- [Text block]:
--- Begin ---

Listen to Carl’s recent interview on the podcast “Money Life with Chuck Jaffe,” where he discusses his fixed income outlook and the influence of central banks on the market.


Chuck Jaffe: Welcome to the big interview on today's edition of Money Life. I am pleased to be joined right now by Carl Kaufman. He is co-manager of the Osterweis Strategic Income Fund and along with a couple of his colleagues, well he was recently kind of taking a look at where we've been in the past 10 years in terms of central bank policy and things that were allowing him to see where the income was going and where we would be going. It's a really interesting analysis. If you've ever listened to us on the show before, you know that when we have folks from Osterweis on, we're always saying go check out their commentary because it is some of the most thoughtful in the business. If you want to check it out,, just like it sounds, but linked up where you find Carl Kaufman on the Money Life show, recent and upcoming guest page. Carl Kauffman, welcome to Money Life.

Carl Kaufman: Well, thank you Chuck. Glad to be here.

Chuck Jaffe: We've had a 10 year period where it normally gets summed up as bull market, but it's a 10 year period where the S&P 500 was returning comfortably into the double digits. So when you take a look at that and you then look at the returns that you get from the Barclays US Agg Index and everything else, how is it shaping up for the next decade? Because you like to take that long view, and most people right now, we're looking at that long view, and they're a little more cloudy than you are.

Carl Kaufman: Well, it's not that we have a crystal ball, but we look at probabilities. We've had probably, and this is the tyranny of money management, the tyranny of the calendar year, the tyranny of the decade. We happen to have had the last decade start near the bottom of the great financial crisis of 2008. So if you look at 2009 through 2019, you've got 10 years where you started very low, and monetary policy got extremely loose. So, of course, that money does not, unlike central bankers models, does not flow to the real economy. If corporations are not spending that money, it flows into asset prices. So we've had a jump in asset prices over the last 10 years. As you said, the return on the S&P 500 over the last 10 years is 13.6% per year. For treasuries or government bonds, it's about 3.2%. For investment grade corporates, 5.6% and for high yield, it's a 7.5%. So certainly for stocks and for high yield bonds, it's been a pretty good 10 year period.

--- End ---

- [Problems to work on]:
1) In the interview transcript, rewrite the passage from "Chuck Jaffe: We've" up to and including "than you are.", substituting "low teens" for "double digits".
2) Extend the interview transcript beyond its final sentence.

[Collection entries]
--- Begin ---

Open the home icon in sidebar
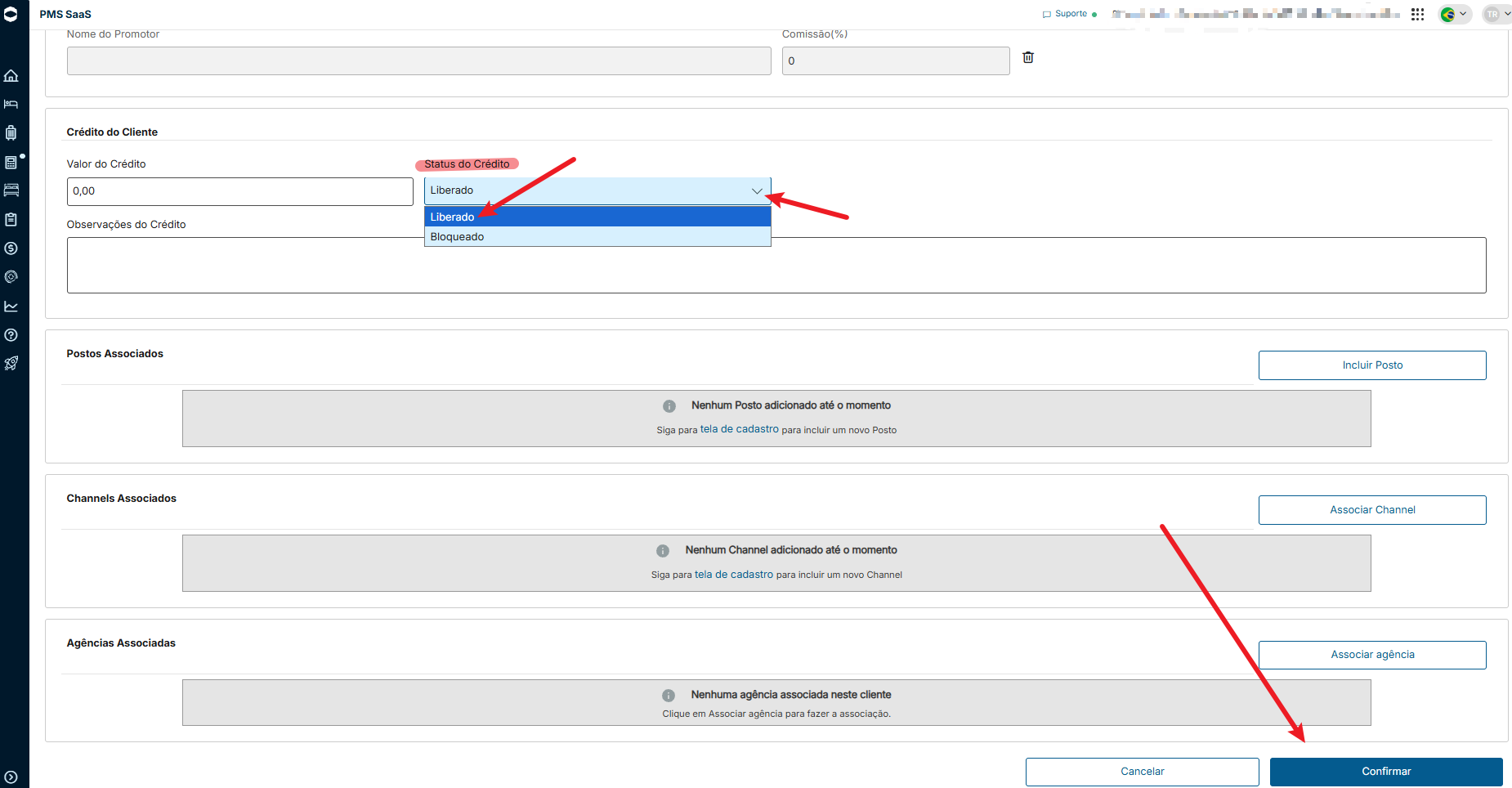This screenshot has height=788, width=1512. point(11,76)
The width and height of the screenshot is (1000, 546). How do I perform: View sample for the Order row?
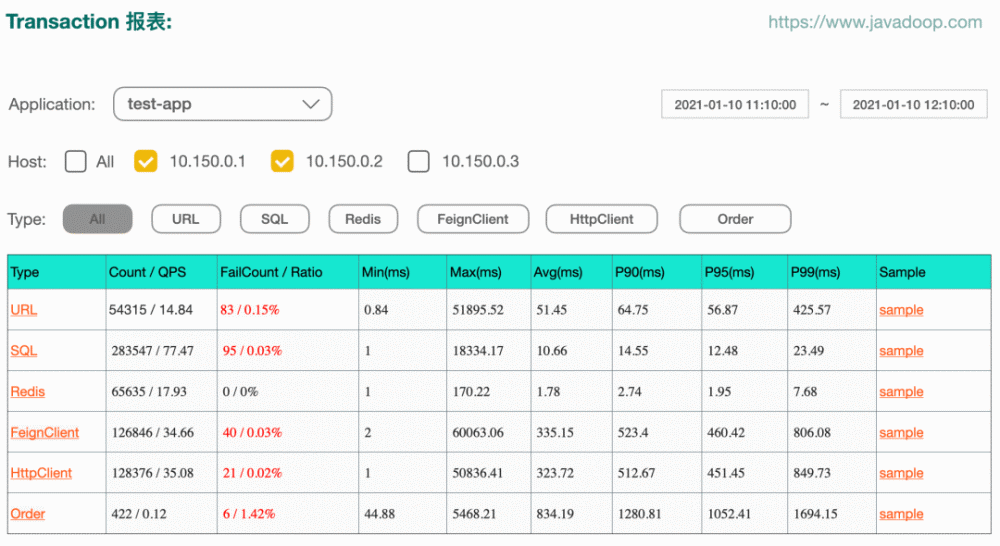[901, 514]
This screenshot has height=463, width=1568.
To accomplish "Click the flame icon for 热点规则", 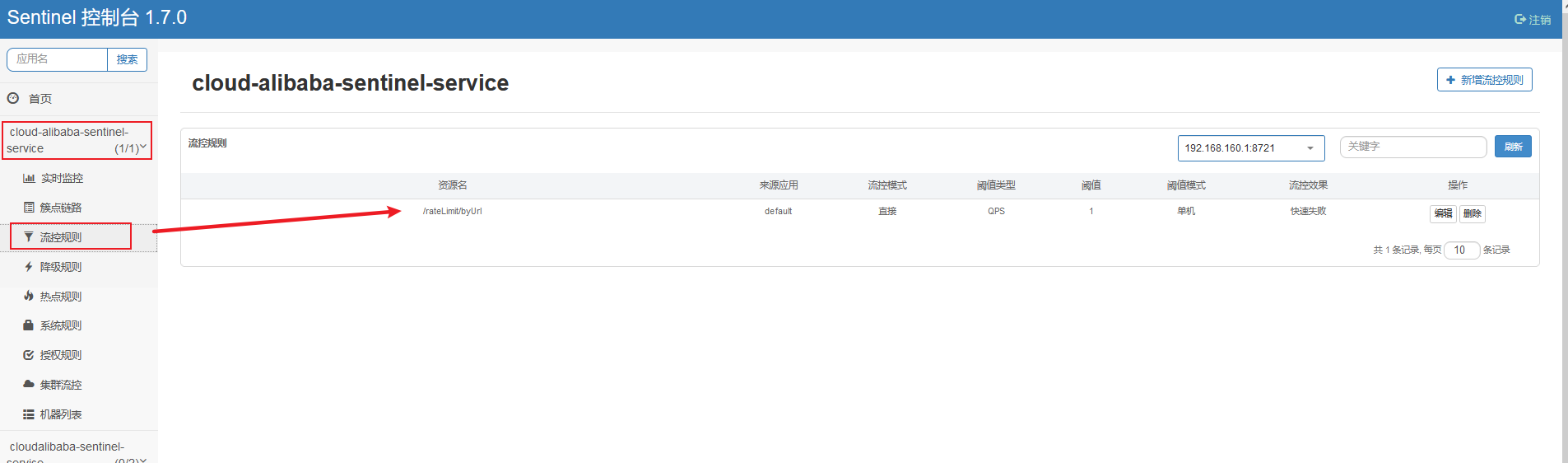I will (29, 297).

--- End ---

- [Exercise results]:
1)
Chuck Jaffe: We've had a 10 year period where it normally gets summed up as bull market, but it's a 10 year period where the S&P 500 was returning comfortably into the low teens. So when you take a look at that and you then look at the returns that you get from the Barclays US Agg Index and everything else, how is it shaping up for the next decade? Because you like to take that long view, and most people right now, we're looking at that long view, and they're a little more cloudy than you are.

2)
Now, if you go back to the prior ten year period, which is 2000 to 2009, this shows what happens picking your starting point. It's just not quite as, it's almost as important as picking your parents, but in 2000 we were at the peak of the market. So the 10 year returns for the S&P were negative 0.9% for that 10 year period. That's how important it is. So when you're starting now, you're, I would say arguably nearer a peak than a trough. So looking forward, I think that with interest rates where they are today, which is much closer to zero than they were 10 years ago, I think the tailwind from that is not going to be as big. It's going to be de minimis, I think. Economic growth will likely be slower. We have slower globalization. It seems to have reached its zenith. So I think we're going to be in a slow growth environment for quite a while.

And I think that the fed and the central banks are starting to rethink monetary policy, not urgently, but at least they're talking about it. You saw what happened in Europe. I mean they're at negative rates there in a lot of countries, and their growth is crap. They can't get it started. It's like a wet candle. They just can't seem to get it lit no matter how much money they throw at it. So Christine Lagarde, the new head of the ECB is at least asking the question. I don't know whether they will get there or not, or change behavior, but she's asking the question: do negative interest rates really work? We don't think they do. They're unnatural. The problem is a economists have models, and the models say, "If I pay you to borrow money, the model says you should go out and spend that money and borrow a whole lot."

In reality, what happens is people save more because people understand that unlike economists that there is a cost to borrowing. Even if the interest rate is negative, you still have to pay back the principal even if it's a little less principal than you borrowed, and that's been born true in Japan where you have a very high savings rate, and it's being born in Europe where the Germans are saving like crazy because they have aging populations. They're getting near retirement age, and they know that with 0% or negative percent interest rates, no interest on your savings, you're going to need more money. This drives economists crazy. So they really don't know what to do. They keep on pushing that that help button, and no help seems to show up. So we think that eventually there will be a change in thinking, but it's not going to be immediate.

Chuck Jaffe: And when we get it, I mean the space that you occupy at Osterweis Strategic Income, and I should point out for my audience, ticker symbol O-S-T-I-X, the space that you occupy of course is a high yield space. Well, a decade ago, we had junk that was actual junk. Maybe it had to be more than a decade. I'm not sure I remember when high yield was truly junkie, or at least a high percentage of junk. Are we going to see change that in some way also sees us changing credit quality?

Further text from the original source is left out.